__PETUNJUK 1__
Salin dengan tepat bagian berita tentang vonis Daniel Tangkilisan, mulai dari "Daniel Tangkilisan Divonis" terus sampai "subsider 1 bulan.".
__PETUNJUK 2__
Jawablah pertanyaan berikut dari berita tentang vonis Daniel Tangkilisan, dengan menandai jawaban seperti pertanyaannya.
(a) Di pengadilan negeri mana sidang putusan itu diselenggarakan?
(b) Berapa jumlah denda yang dijatuhkan kepada terdakwa?
(c) Siapa hakim ketua yang membacakan amar putusan?

__BAGIAN DOKUMEN__
Daniel Tangkilisan Divonis Bersalah, Bentuk Pembungkaman Aktivis Lingkungan

Tangkapan layar -Sidang putusan kasus kriminalisasi Daniel yang diselenggarakan di Pengadilan Negeri Jepara pada Kamis, 4 April 2024, pukul 10.00 WIB. Foto: apakabar.co.id

apakabar.co.id, JAKARTA – Majelis hakim Pengadilan Negeri (PN) Jepara memvonis bersalah aktivis lingkungan Karimunjawa, Daniel Frits Maurits Tangkilisan dengan hukuman tujuh bulan penjara dan denda lima juta rupiah atau subsider 1 bulan.

“Menjatuhkan pidana kepada terdakwa dengan pidana penjara selama tujuh bulan dan denda sejumlah lima juta rupiah, dengan ketentuan apabila denda tersebut tidak dibayar diganti dengan pidana kurungan selama satu bulan,” bunyi amar putusan yang dibacakan oleh Hakim Ketua Parlin Mangatas Bona Tua pada 4 April 2024 pukul 11.10 WIB.

__KUTIPAN DATA__
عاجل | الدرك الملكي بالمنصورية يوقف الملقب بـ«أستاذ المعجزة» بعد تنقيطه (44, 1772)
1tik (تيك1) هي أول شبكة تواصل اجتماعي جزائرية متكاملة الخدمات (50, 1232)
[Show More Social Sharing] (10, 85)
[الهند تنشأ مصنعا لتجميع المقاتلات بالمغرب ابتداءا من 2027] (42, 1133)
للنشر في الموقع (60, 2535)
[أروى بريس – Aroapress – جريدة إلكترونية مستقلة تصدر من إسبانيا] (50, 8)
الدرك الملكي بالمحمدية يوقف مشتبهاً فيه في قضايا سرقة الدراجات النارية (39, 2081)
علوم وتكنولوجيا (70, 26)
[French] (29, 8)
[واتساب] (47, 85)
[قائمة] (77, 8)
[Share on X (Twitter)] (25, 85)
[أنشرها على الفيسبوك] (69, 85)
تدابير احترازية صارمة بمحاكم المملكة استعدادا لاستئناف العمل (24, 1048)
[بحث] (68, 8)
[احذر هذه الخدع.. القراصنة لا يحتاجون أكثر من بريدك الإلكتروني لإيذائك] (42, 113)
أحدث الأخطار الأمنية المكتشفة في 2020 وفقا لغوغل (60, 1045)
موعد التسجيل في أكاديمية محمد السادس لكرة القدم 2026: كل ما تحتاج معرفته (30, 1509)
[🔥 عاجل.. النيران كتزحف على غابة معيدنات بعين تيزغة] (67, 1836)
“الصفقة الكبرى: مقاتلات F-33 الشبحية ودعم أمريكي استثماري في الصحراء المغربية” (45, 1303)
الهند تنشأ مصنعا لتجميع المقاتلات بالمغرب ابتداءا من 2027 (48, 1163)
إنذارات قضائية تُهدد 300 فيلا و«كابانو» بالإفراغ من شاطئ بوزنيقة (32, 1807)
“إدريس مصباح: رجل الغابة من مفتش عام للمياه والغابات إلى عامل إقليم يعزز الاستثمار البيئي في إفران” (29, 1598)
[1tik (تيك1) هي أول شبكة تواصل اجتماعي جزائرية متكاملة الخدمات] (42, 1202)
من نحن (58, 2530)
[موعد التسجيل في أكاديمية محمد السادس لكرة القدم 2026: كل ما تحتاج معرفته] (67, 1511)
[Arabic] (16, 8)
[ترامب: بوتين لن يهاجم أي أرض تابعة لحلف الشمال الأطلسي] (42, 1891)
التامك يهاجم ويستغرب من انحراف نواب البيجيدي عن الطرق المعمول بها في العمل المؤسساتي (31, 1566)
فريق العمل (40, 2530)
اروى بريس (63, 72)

...

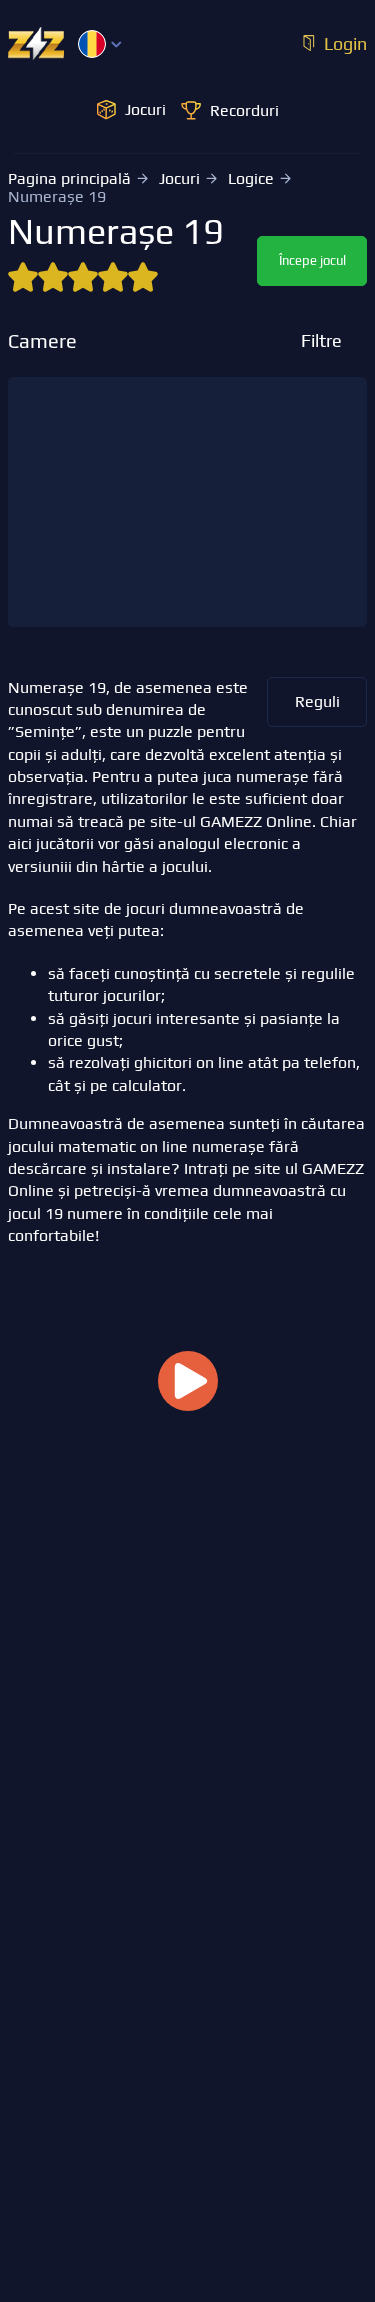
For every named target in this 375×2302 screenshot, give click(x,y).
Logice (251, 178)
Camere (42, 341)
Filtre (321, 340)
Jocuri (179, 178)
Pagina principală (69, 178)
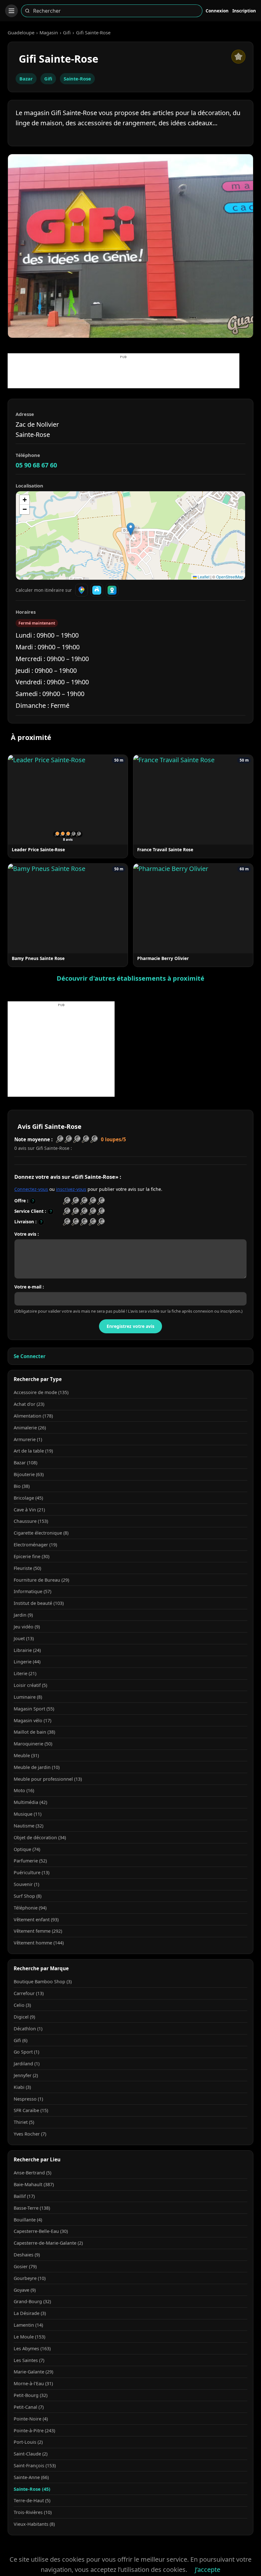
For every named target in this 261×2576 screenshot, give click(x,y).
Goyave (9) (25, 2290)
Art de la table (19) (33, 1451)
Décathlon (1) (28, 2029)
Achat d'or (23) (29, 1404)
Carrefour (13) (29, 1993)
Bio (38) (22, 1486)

---

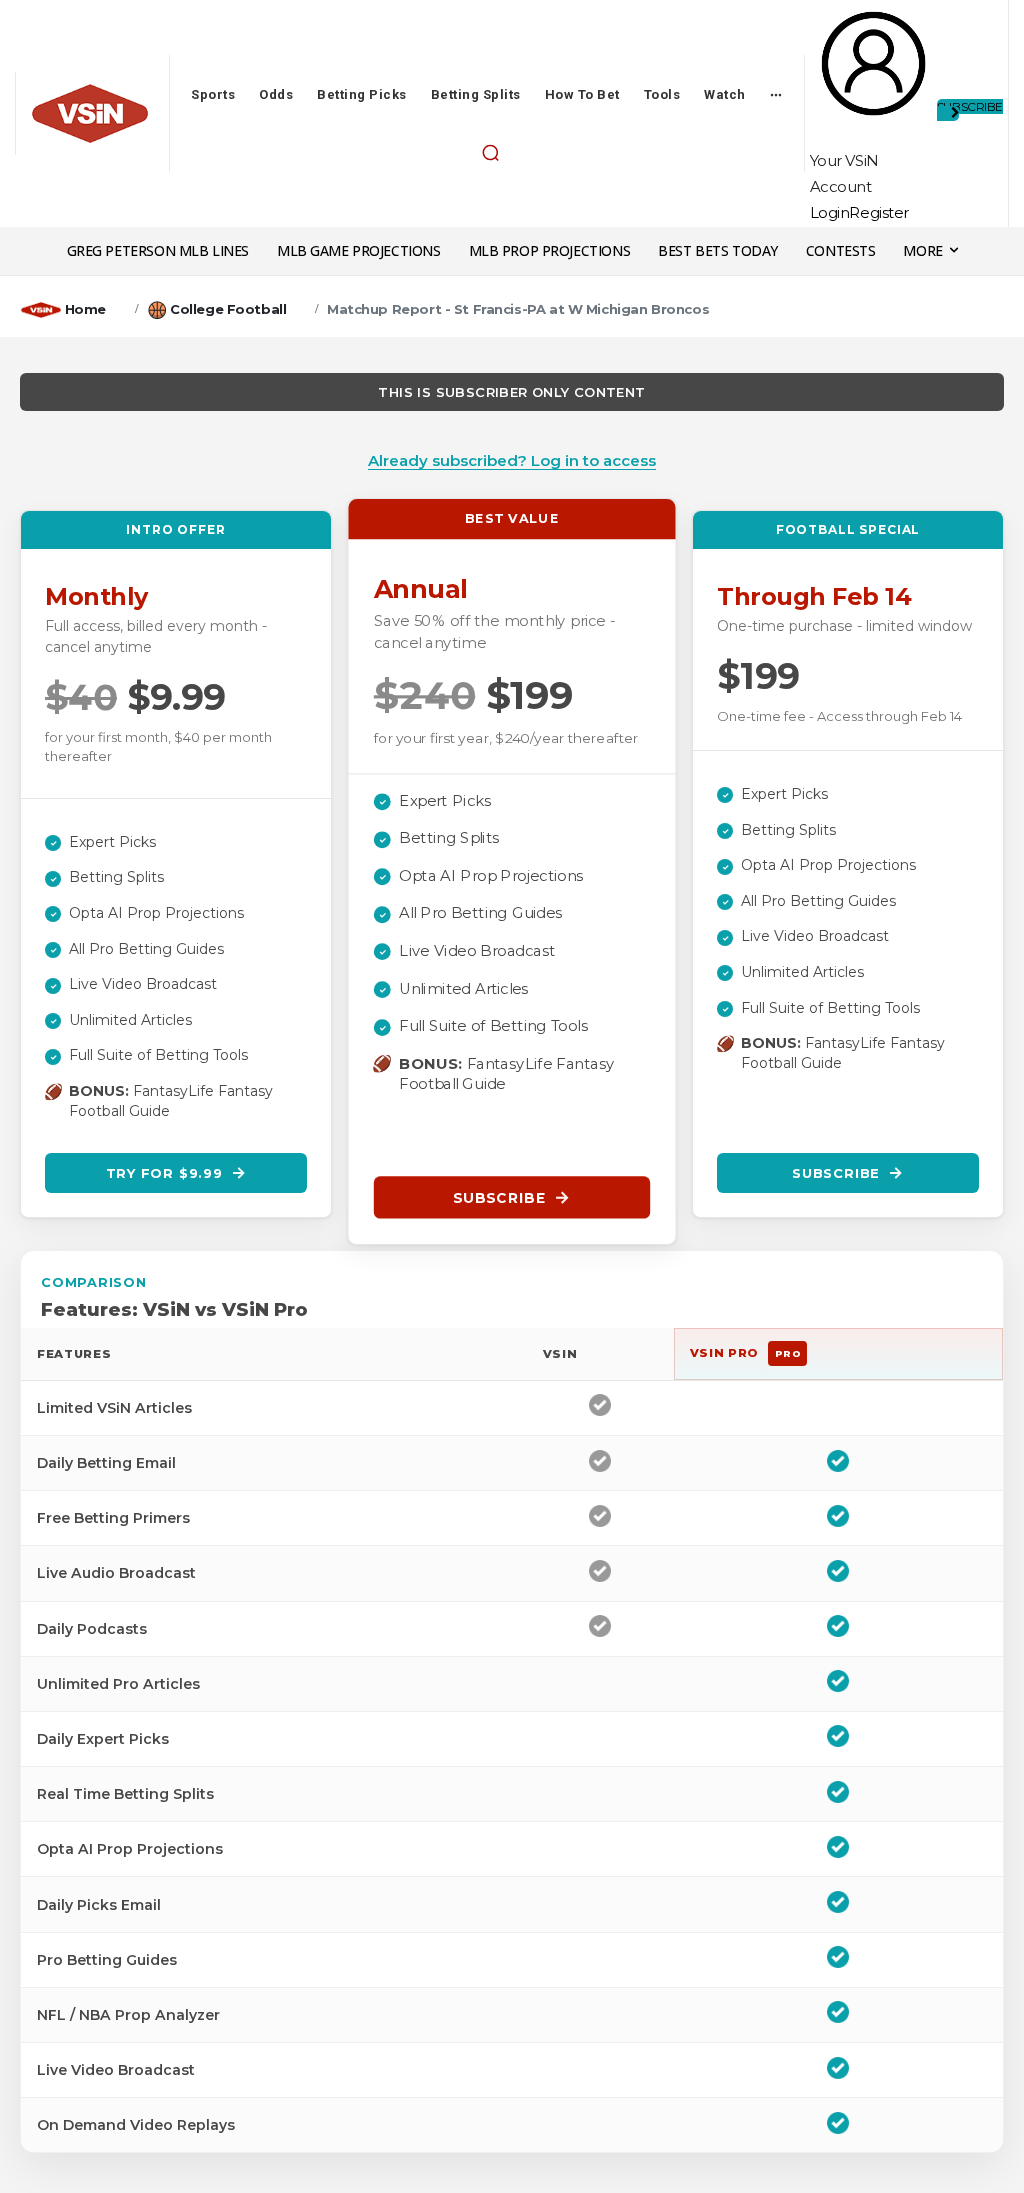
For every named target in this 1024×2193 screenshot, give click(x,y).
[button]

__HASIL TUGAS 1__
Daniel Tangkilisan Divonis Bersalah, Bentuk Pembungkaman Aktivis Lingkungan

Tangkapan layar -Sidang putusan kasus kriminalisasi Daniel yang diselenggarakan di Pengadilan Negeri Jepara pada Kamis, 4 April 2024, pukul 10.00 WIB. Foto: apakabar.co.id

apakabar.co.id, JAKARTA – Majelis hakim Pengadilan Negeri (PN) Jepara memvonis bersalah aktivis lingkungan Karimunjawa, Daniel Frits Maurits Tangkilisan dengan hukuman tujuh bulan penjara dan denda lima juta rupiah atau subsider 1 bulan.

__HASIL TUGAS 2__
(a) Pengadilan Negeri Jepara
(b) Lima juta rupiah
(c) Parlin Mangatas Bona Tua